Going Grey?
April 5, 2009
The past few weeks I’m beginning to notice a bit more grey. Nope, not on my head, but on my eyebrows. Mostly the left one. The snow of age begins to fall on the inside corner, and it startles me each time I see it. I peer closely in the mirror and examine it – curious. The very few grey strands in my hair have been there for many years – and from time to time I find a new one – and I delight in it – finally! But this … this feels different … to me.
I’ll turn toward the end of my 51st year in just a few weeks – and I’ve noticed that … to me … the odd years feel older than the even ones. Fifty felt just fine. 51? That feels more signigicant – weightier somehow. But, not older – just … something.
I interviewed a wonderful woman, Mary MacMakin, last week – she was in her early 80s. I asked the traditional “how does it feel to be an older person” and she smiled and said that she feels no different than at 18 or 36 or 53. She told me that always – she feels like herself. Yeah – I get that.

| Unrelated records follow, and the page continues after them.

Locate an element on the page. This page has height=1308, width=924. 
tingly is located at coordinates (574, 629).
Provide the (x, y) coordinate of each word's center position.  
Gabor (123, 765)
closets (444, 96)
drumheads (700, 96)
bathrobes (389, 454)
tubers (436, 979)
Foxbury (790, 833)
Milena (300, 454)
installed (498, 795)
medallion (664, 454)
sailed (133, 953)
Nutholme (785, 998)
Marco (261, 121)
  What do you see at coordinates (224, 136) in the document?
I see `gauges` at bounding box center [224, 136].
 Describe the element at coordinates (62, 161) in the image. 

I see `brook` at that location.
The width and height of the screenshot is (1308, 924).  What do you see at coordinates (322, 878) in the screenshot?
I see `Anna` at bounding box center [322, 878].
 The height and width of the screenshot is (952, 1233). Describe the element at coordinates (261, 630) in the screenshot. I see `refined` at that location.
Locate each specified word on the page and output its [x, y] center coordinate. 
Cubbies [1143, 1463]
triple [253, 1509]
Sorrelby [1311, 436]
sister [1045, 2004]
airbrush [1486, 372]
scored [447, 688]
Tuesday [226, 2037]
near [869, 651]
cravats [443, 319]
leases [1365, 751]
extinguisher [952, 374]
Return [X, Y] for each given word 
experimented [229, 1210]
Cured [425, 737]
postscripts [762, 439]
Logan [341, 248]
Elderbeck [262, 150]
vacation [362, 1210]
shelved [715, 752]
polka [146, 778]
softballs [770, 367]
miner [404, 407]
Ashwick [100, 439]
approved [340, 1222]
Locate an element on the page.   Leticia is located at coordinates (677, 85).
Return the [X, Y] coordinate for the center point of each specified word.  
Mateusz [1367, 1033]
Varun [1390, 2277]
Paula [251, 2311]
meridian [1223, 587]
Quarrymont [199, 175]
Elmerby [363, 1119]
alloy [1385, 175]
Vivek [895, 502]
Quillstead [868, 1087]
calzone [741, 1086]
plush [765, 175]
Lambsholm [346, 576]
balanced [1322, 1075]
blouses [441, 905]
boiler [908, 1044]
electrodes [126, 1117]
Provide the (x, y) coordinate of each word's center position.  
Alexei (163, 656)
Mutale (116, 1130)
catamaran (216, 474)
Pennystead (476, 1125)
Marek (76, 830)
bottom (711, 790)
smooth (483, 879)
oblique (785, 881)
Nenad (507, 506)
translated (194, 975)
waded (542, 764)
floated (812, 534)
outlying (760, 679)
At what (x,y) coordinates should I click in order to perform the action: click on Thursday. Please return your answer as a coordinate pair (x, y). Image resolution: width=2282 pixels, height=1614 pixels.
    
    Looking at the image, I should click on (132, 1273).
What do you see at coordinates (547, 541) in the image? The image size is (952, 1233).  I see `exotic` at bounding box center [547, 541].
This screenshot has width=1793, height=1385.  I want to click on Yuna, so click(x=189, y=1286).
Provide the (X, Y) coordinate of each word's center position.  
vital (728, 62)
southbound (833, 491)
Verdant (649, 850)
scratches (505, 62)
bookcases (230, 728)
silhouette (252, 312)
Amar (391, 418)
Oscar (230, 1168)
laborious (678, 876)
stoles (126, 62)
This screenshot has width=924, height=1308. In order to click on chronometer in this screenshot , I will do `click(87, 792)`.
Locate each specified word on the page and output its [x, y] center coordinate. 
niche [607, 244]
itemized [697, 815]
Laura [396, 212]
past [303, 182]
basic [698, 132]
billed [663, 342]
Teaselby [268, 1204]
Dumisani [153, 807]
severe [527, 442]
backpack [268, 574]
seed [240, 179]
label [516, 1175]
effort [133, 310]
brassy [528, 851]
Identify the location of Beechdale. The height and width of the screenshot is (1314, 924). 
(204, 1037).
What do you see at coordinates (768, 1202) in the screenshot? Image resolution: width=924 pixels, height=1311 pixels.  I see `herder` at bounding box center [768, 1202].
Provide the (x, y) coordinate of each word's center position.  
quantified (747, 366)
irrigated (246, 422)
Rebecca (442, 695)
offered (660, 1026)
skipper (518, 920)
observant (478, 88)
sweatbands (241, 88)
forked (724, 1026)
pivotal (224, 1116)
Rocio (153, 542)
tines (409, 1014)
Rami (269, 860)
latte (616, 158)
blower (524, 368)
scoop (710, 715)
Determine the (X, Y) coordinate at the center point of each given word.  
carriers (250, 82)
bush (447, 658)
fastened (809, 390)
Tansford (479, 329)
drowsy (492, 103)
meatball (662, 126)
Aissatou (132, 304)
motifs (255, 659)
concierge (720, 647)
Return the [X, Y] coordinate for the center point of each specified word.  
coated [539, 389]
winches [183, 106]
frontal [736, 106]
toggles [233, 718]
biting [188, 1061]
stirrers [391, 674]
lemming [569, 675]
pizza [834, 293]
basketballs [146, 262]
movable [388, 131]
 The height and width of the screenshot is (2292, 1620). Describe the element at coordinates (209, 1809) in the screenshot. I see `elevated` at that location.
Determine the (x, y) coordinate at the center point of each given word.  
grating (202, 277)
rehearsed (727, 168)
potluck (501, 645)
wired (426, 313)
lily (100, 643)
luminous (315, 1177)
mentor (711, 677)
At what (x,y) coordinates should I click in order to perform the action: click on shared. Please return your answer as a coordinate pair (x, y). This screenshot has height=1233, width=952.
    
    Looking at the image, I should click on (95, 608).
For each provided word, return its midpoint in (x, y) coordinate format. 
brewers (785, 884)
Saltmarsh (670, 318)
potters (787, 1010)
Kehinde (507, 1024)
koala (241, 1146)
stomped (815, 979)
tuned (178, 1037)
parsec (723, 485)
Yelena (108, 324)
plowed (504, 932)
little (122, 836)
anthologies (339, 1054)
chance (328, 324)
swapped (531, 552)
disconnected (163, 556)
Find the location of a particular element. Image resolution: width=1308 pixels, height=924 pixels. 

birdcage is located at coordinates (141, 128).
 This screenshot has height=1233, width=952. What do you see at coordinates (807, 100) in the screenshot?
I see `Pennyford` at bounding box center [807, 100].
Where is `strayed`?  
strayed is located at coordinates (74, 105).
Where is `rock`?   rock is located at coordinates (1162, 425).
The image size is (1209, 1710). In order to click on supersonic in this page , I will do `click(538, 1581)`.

We talked about how good it feels to be in a body. She’s lived a long and active life – horseriding, hiking, swimming, and more, I’m sure. We talked about the pleasure we both feel in simple movement – walking, yoga, tai chi. Today, I walked out on the trail in the warm, sunny afternoon. I meandered along, explored new places, enjoyed the feel of the sun and the breeze on my skin – the pleasure of being a human animal on the move – the feeling of my feet touching and returning to the earth over and over again. There were many others on the trail – huffing and puffing as they ran, walked, and biked with great focus and attention. Not for me, I know that. I wonder sometimes, though, is there any pleasure for them in this experience of efforting at exercise?
I’ve been writing a paper on genetically modified food and one of the books I’ve read is Michael Pollan’s In Defense of Food. It’s well-written and though I didn’t know all the specifics he presented – I’ve known the theme for 30 years. Eat food. Not food products. And more … eating is a social pleasure, not a scientific function. So when I see people out there counting calories and weighing portions – when I see them gobbling food down as fast as possible as they grab a bite between classes, between meetings, as they drive on to their next scheduled activity, when I hear that they don’t know how to cook – or don’t enjoy it … I wonder – is there any pleasure for them in this experience?
I love the various pleasures of life. I love the pleasures of movement and food, of conversation and thought, of learning something new or remembering something old. I love the pleasure of beauty in unexpected places, the pleasure of falling asleep – or waking in the morning to a new day.
I love the pleasure of change – of the changes I’ve experienced in myself over the past almost two years since I realized that I’d be moving on – that I’d be moving to Butte f*in’ Montana. LikeMary MacMakin, I feel like myself more and more. Each day, each experience, each choice allows me to feel more and more like me. The grey – it’s like a new decoration … new glasses, a new shirt, a new barette. It doesn’t define me – it enhances me.